Stephen Gandel 2013-06-21
伯南克表示美联储将停止通过购买债券来刺激经济的做法,美国债券市场一片恐慌。事实上,投资者的反应有些过度了,美联储的购买量平均下来只占整个国债市场日成交量的0.4%。

    美国经济的最后一块“创可贴”行将脱落,问题在于这会有多疼。到目前为止,债券市场已经有了很大反应。周二,美国10年期国债收益率猛增至2.3%,原因是美联储(Federal Reserve)主席本•伯南克表示,美联储将会停止通过购买债券来刺激经济的做法——不是马上结束,也不会戛然而止。他是这么说的没错。但伯南克指出,如果美国经济保持现状,他预计美联储将在今年晚些时候压缩债券购买规模;如果失业率降至7%,到明年年中,美联储就会完全停止购债。

    包括周二在内,美国10年期国债收益率在大约一个月时间里上升了0.8个百分点。这样的涨幅听起来或许不是很高,但10年期国债的价格因此下跌了8%。这样的损失对债券投资者来说并不常见。

    但有些人的预期要比这差得多。好几个响当当的名字,包括沃伦•巴菲特、杰米•戴蒙以及高盛(Goldman Sachs)首席执行官劳尔德•贝兰克梵和首席运营官加里•科恩,都已告诫我们,要当心正在上升的利率。其中大多数人所关注的焦点是美联储停止购债后会出现什么样的情况。因此,在这种氛围之下,伯南克示意购债大幕终将落下后,投资者纷纷逃离市场,并不令人意外。但问题在于,没有确凿证据表明美联储的行动会毁了债券市场,至少在投资者保持冷静的情况下不会这样。

    你可以说,美联储本身就是造成当前混乱局面的部分原因。去年美联储曾表示,失业率降到6.5%以前不会提高已经接近于零的短期利率。在何时结束量化宽松方面,美联储并没有制定目标。这在一定程度上让债券市场感到困惑。如果美联储能够明确它会在什么时候以怎样的节奏停止购债,利率就不会上升得这么快。周二,在量化宽松何时终结的问题上,美联储朝着确定指导方针的方向迈进了一步。但伯南克对7%的失业率目标进行了解释,他说美联储将根据经济前景来调整对购债计划的看法。摩根士丹利(Morgan Stanley)策略分析师文森特•莱因哈特指出:“没有始终如一的指导方针是个错误。”

    但有一批人担心债券市场必将遭遇厄运(我不得不说有时我也是其中一员),他们让美联储及其购债行为对债券市场的意义超过了实际水平。美联储持有的美国国债差一点儿不到2万亿美元(12.34万亿元人民币),和所有美国国债近16万亿美元(98.72万亿元人民币)的价值相比还不到20%。
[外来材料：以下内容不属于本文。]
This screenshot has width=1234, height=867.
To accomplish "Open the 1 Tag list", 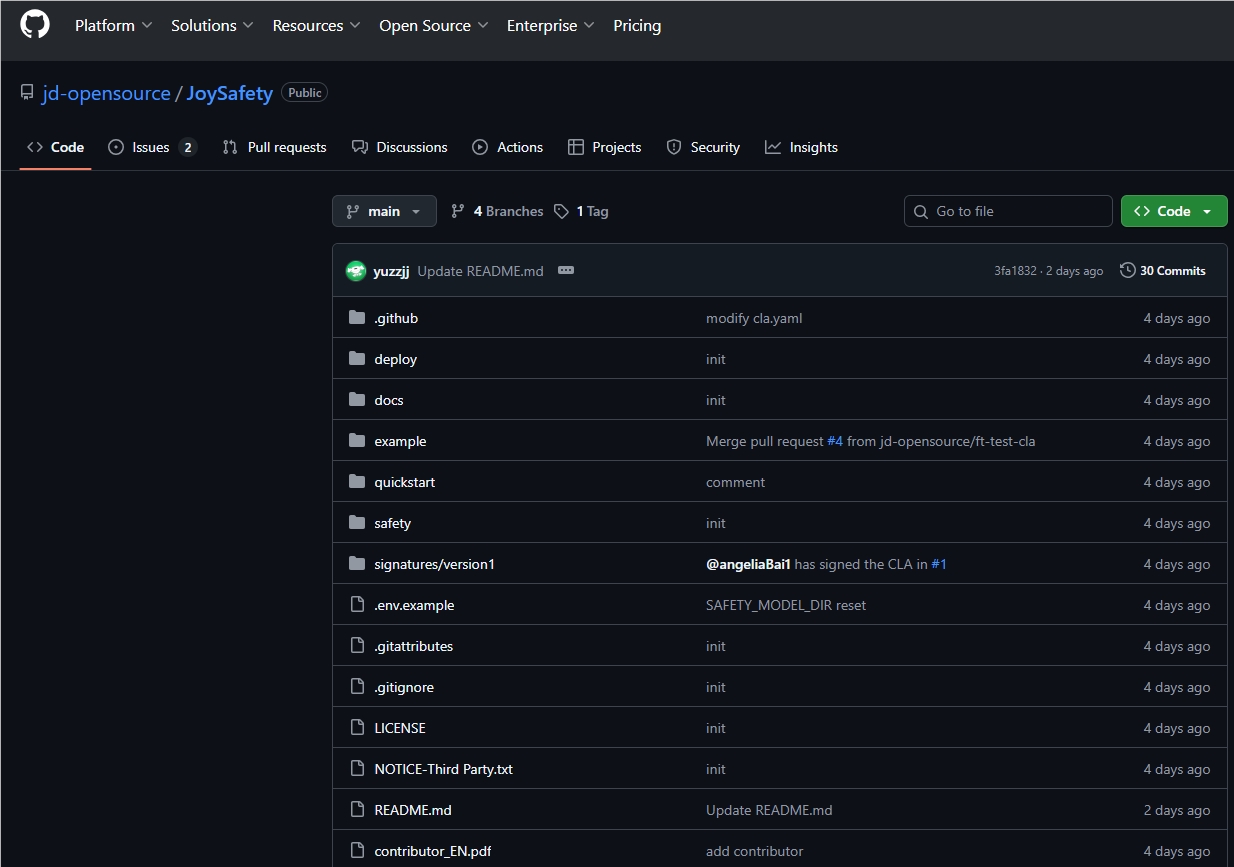I will (581, 211).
    此外,大部分国债都不会经常流通。和伯南克领导下的美联储类似,银行、主权财富基金和其他大型投资者也持有同等规模的国债,而且他们都不太可能把这些国债脱手,甚至是在国债价格下跌的情况下。和他们一样,美联储也表示不打算抛售手中的国债。

    目前美联储每月购买850亿美元(5,244.5亿元人民币)债券。其中450亿美元(2,776.5亿元人民币)用于购买国债,占总金额的50%多一点儿,其余资金购买的是抵押债券。

    The last of the economy's Band-Aids are coming off. The question is how much it will hurt.

    So far the answer from the bond market has been quite a lot. The yield on 10-year Treasuries spiked to 2.3% on Tuesday after the Federal Reserve chairman Ben Bernanke indicated that, yes, the bond stimulus will come to an end. Not immediately, or all at once. But Bernanke said if the economy remains on its current path he expects the Fed to curtail bond purchases later this year, and stop completely by mid-2014 if the unemployment rate hits 7%.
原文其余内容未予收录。